U.S. Rep. Rashida Tlaib introduced a House Resolution on Monday calling for the U.S. government to officially commemorate the Nakba — the Arabic word for "catastrophe," or the expulsion of Palestinians from what is now Israel, following its 74th anniversary on Sunday.
"This Sunday was a day of solemn remembrance of all the lives lost, families displaced, and neighborhoods destroyed during the violent and horror of the Nakba," Tlaib said in a statement. "The scars bourn by the close to 800,000 Palestinians who were forced from their family homes and their communities, and those killed are burned into the souls of the people who lived through the Nakba."

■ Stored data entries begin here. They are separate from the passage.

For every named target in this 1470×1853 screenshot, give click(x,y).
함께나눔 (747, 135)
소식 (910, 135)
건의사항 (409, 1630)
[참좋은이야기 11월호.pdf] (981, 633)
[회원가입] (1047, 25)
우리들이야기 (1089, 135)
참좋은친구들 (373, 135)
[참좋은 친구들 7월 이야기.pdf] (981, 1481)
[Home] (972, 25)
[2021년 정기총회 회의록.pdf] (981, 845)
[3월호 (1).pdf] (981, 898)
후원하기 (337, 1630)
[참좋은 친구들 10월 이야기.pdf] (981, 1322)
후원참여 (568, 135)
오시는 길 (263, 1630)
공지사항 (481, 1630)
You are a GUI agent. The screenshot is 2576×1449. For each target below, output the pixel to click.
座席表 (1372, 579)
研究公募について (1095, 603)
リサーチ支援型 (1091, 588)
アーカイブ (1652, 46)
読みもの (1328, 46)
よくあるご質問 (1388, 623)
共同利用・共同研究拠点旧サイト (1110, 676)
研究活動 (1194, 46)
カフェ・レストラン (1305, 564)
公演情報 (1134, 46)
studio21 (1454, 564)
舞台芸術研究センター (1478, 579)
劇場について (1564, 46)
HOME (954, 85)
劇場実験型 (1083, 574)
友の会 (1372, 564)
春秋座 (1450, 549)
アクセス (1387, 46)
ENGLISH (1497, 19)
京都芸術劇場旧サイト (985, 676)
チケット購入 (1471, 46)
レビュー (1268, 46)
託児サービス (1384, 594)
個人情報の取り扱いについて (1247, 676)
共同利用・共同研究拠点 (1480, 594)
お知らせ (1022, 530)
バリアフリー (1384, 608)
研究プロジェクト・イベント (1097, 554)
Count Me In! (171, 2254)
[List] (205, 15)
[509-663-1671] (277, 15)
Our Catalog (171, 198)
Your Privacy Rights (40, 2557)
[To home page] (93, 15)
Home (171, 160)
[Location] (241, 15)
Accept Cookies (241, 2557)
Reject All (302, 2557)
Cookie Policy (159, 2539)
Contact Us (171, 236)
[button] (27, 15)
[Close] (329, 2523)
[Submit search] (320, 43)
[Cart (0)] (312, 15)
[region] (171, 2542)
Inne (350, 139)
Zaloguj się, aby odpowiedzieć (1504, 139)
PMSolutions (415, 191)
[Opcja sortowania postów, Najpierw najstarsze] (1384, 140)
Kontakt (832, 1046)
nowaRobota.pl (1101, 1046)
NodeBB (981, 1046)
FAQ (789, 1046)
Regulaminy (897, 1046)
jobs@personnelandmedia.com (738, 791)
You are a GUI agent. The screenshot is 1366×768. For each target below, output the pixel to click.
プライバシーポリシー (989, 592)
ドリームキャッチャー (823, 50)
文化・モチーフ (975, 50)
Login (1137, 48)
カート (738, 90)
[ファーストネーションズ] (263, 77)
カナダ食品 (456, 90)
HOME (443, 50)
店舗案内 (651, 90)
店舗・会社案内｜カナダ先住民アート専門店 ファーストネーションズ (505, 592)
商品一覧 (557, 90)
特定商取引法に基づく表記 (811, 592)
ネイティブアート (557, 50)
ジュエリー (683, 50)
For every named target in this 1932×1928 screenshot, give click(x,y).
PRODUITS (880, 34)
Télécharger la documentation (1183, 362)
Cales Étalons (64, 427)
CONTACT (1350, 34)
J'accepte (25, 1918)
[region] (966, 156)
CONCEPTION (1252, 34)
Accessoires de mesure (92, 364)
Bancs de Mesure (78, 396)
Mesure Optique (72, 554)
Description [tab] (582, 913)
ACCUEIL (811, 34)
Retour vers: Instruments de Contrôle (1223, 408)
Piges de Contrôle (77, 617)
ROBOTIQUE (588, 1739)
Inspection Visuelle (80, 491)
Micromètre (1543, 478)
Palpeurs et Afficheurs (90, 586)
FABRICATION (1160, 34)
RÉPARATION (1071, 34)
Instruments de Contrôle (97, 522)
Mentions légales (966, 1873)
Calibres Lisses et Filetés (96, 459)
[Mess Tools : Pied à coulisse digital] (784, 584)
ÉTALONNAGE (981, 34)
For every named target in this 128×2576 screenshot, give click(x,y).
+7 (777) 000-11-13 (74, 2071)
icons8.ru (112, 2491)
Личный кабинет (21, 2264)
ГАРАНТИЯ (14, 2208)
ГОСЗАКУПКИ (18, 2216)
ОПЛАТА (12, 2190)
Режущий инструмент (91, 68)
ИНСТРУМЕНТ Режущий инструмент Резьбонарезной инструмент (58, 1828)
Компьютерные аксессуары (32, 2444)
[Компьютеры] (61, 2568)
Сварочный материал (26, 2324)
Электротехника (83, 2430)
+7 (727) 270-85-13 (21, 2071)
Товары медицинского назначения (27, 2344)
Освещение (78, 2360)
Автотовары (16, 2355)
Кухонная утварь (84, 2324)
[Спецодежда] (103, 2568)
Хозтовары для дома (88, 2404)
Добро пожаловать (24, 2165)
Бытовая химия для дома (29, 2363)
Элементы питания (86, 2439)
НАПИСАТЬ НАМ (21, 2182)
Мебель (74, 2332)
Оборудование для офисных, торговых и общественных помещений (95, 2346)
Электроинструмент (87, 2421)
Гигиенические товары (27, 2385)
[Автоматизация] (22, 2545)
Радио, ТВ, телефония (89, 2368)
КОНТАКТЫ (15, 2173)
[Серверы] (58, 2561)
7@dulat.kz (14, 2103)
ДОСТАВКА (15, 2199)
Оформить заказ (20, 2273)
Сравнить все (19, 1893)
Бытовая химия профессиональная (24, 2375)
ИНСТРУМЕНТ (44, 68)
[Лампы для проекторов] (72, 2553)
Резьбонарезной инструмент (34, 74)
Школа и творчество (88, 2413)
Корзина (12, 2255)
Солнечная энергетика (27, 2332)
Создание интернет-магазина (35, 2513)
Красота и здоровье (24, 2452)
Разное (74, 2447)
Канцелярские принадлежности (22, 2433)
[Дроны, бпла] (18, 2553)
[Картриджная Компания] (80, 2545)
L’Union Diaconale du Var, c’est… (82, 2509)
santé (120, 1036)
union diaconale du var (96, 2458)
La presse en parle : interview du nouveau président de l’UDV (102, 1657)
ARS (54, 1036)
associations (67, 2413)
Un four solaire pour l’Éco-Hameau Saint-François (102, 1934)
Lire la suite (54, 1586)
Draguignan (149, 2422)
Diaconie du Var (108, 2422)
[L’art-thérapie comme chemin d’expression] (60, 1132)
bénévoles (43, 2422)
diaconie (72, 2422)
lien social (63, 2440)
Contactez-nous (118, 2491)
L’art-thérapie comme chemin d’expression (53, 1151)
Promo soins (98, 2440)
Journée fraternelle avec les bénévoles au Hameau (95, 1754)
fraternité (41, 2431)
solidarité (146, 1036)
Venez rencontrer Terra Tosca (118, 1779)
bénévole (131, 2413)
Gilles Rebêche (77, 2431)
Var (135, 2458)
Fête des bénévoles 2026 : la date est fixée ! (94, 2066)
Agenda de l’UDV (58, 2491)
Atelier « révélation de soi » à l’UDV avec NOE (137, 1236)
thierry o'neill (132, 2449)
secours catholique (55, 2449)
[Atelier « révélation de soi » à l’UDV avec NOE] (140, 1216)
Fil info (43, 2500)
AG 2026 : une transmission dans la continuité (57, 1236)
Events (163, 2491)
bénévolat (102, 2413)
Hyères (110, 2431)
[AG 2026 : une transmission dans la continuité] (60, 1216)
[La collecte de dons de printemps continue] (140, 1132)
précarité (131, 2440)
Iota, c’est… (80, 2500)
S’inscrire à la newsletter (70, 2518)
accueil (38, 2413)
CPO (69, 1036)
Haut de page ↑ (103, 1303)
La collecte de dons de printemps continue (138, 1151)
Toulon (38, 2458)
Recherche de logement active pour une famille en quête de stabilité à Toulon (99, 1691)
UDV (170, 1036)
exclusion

The Nakba is not over. This year's commemoration followed news that Israeli Police attacked the funeral of Palestinian American reporter Shireen Abu Akleh, who was fatally shot while covering an Israeli raid on a refugee camp in the West Bank.
"As the assassination of Shireen Abu Akleh last week made all too clear, the violence and war crimes are an ongoing and ever-present assault on the existence and humanity of the Palestinian people," Tlaib continued. "The Israeli apartheid government's ongoing ethnic cleansing seeks to degrade Palestinian humanity and break the will of the people to be free. Fortunately, as Palestinians and their allies prove time and time again, we will persist no matter the circumstances until peace, freedom, equity, and respect for all people are secured and protected."
The resolution calls for the U.S. government to commemorate the Nakba through official recognition and remembrance; reject Nakba denialism; encourage education and public understanding of the facts of the Nakba; continue to support the provision of social service to Palestinian refugees through the United Nations Relief and Works Agency for Palestine Refugees in the Near East; and support the implementation of Palestinian refugees' rights as enshrined in United Nations General Assembly Resolution 194 and the Universal Declaration of Human Rights.
The legislation is supported by U.S. Reps. Alexandria Ocasio-Cortez (D-New York), Ilhan Omar (D-Minnesota), Betty McCollum (D-Minnesota), and Marie Newman (D-Illinois). It is endorsed by Jewish Voice for Peace Action (JVP Action), Americans for Justice in Palestine Action, Project48, and the United States Campaign for Palestinian Rights (USCPR).
Tlaib was the first woman of Palestinian descent to be elected to Congress. For her inauguration in 2019, she wore a traditional Palestinian thobe and was sworn in using a Quran.
Her grandmother still lives in the West Bank. In 2019, she planned to lead the first Congressional delegation to the West Bank, but Israel would only let her come if she promised not to promote a boycott while on the trip. Tlaib canceled the trip out of principle.
"The Israeli government used my love and desire to see my grandmother to silence me and made my ability to do so contingent upon my signing a letter — reflecting just how undemocratic and afraid they are of the truth my trip would reveal about what is happening in the State of Israel and to Palestinians living under occupation with United States support," she said at the time, adding "Visiting my grandmother under these oppressive conditions meant to humiliate me would break my grandmother's heart. Silencing me with treatment to make me feel less-than is not what she wants for me — it would kill a piece of me that always stands up against racism and injustice."
Tlaib has called for President Joe Biden to speak out against Israeli violence toward Palestinians. Last year, she confronted Biden at the Detroit Metropolitan Airport tarmac about the issue. Later, during a visit to a Ford Motor Co. plant in Dearborn, Biden addressed Tlaib during his speech, saying, "I admire your intellect, I admire your passion, and I admire your concern for so many other people. And it's my from my heart, I pray that your grandmom and family are well — I promise I’m going to do everything you see that they are in the West Bank. You're a fighter, and God thank you for being a fighter."